Il regolamento in parola, presentato alla fine del 1919 alla Commissione costituita da Consiglieri e dipendenti (che stava studiando la riforma del regolamento organico), dette luogo a viva ed estesa discussione, senza che si giungesse, però, a determinazione alcuna.

Successivamente avendo il Consiglio deliberato – nell’adunanza del 7 gennaio 1920 – che nessun rilascio a favore del Fondo sarebbe stato richiesto agli impiegati sul loro stipendio, fu dato incarico ad un attuario (Ing. Guido Toja) di determinare, sia l’ammontare della riserva matematica occorrente, sia l’esatta misura del contributo che da allora in poi la Cassa avrebbe dovuto, da sola, versare al Fondo.
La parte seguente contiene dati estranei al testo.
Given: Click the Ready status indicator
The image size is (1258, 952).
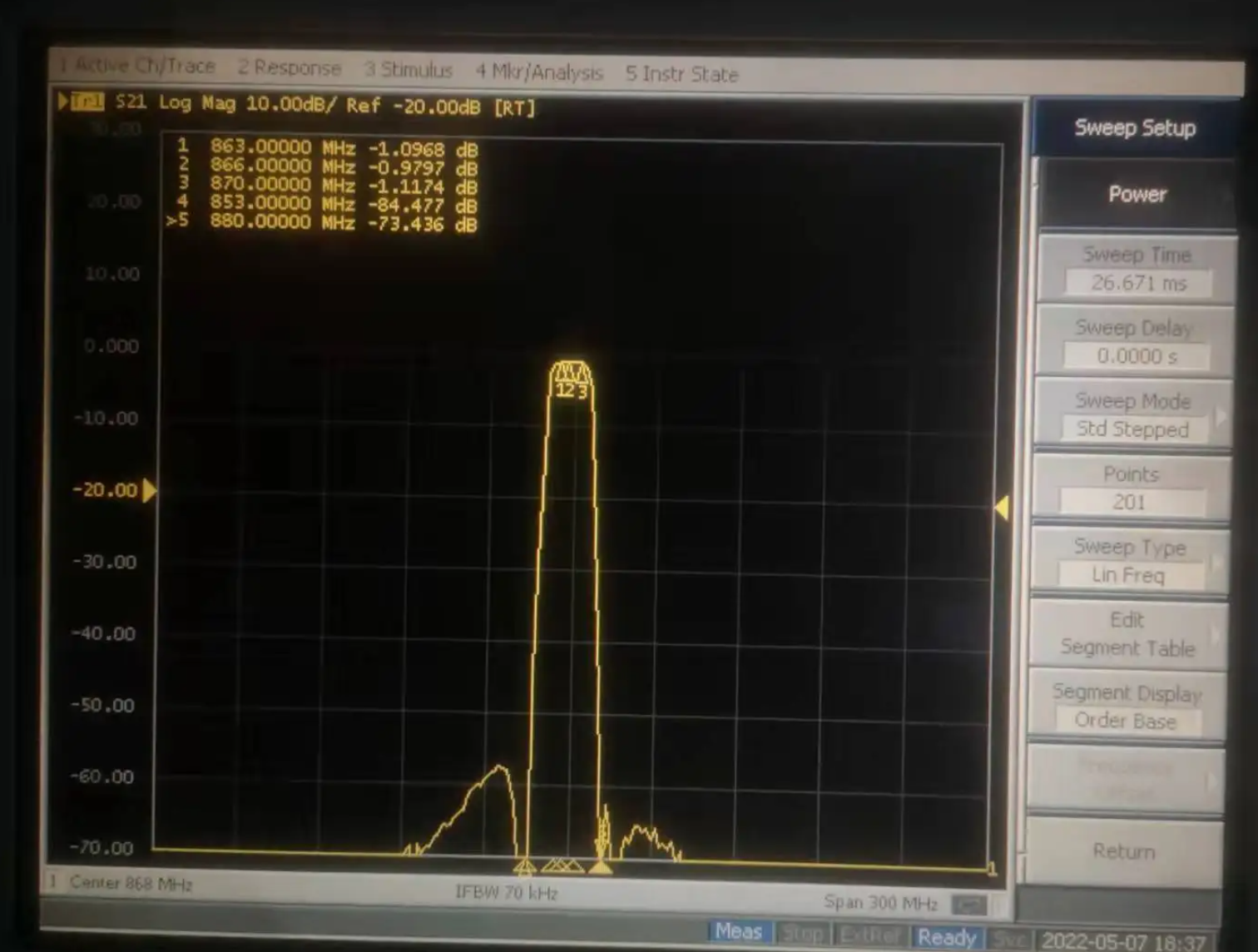Looking at the screenshot, I should point(947,937).
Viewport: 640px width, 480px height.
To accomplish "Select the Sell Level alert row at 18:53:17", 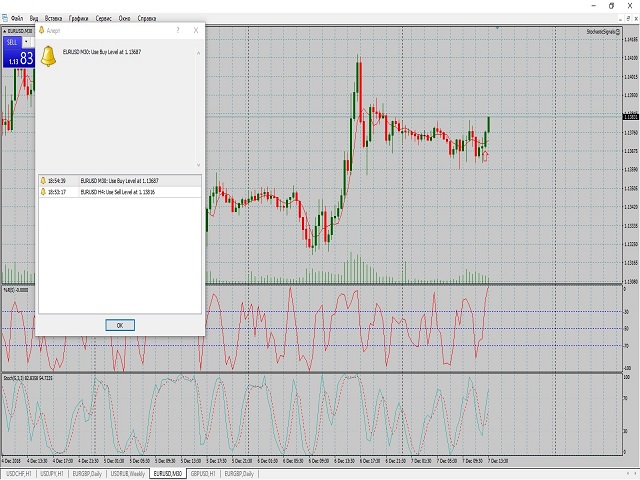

Ciò in relazione anche ai mancati contributi degli impiegati, che fino ad allora ne erano stati esentati dal regolamento del 1902.
Le trattative si protrassero per lungo tempo, sia per la necessità di dirimere alcuni punti fondamentali che per il riflettere sulle proposte ed obiezioni reciprocamente fatte dalle parti e prendere quindi le relative decisioni.

Finalmente, nelle adunanze del 7 dicembre 1921 e del 26 gennaio 1922, il Consiglio di Amministrazione approvò l’istituzione, con effetto dal 1° gennaio 1919 di due Fondi pensioni autonomi per il personale, denominati rispettivamente “Cassa pensioni per gli impiegati della sede centrale della Cassa centrale di risparmi e depositi di Firenze” e “Cassa pensioni per gli impiegati delle Casse affiliate ed agenzie della Cassa centrale di risparmi e depositi di Firenze”. I Fondi suddetti avevano lo scopo di provvedere alla corresponsione di una pensione diretta di riposo all’impiegato e di reversibilità alla vedova e figli minorenni ed erano incrementati da contributi mensili, a esclusivo carico della Cassa, nella misura del 20% degli stipendi percepiti dagli impiegati di ruolo.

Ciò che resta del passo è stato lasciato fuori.